* _TASK STATEMENT_
Among the records that follow, set down only the lines from the one containing "Open the editor" to the one containing "Task: Open the DNA", both included, exactly.

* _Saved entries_
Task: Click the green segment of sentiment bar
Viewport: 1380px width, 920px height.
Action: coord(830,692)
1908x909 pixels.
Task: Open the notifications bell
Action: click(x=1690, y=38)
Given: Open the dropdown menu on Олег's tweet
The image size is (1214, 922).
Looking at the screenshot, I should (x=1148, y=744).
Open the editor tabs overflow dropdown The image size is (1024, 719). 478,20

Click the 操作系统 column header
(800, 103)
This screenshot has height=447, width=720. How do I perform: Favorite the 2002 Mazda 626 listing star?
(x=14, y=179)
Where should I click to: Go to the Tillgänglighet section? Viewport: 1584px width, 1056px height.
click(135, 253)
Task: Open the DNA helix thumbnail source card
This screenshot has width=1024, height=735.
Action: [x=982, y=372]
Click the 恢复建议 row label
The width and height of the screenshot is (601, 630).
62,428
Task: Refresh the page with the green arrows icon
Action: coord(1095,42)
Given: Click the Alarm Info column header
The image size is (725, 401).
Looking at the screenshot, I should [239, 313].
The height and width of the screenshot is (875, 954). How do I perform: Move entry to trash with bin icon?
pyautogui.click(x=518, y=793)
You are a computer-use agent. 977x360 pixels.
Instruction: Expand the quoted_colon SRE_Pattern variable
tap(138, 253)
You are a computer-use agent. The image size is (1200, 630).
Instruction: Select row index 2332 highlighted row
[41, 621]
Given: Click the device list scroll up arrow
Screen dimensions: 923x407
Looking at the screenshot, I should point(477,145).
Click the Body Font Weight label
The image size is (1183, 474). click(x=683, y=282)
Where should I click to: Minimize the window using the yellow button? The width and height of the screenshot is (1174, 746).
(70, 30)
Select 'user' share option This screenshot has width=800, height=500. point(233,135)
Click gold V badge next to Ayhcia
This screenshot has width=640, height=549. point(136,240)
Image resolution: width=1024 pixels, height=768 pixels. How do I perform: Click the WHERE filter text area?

* _ANSWER FOR THIS EXERCISE_
Open the editor tabs overflow dropdown The image size is (1024, 719). 478,20

Click the 操作系统 column header
(800, 103)
This screenshot has height=447, width=720. How do I perform: Favorite the 2002 Mazda 626 listing star?
(x=14, y=179)
Where should I click to: Go to the Tillgänglighet section? Viewport: 1584px width, 1056px height.
click(135, 253)
Task: Open the DNA helix thumbnail source card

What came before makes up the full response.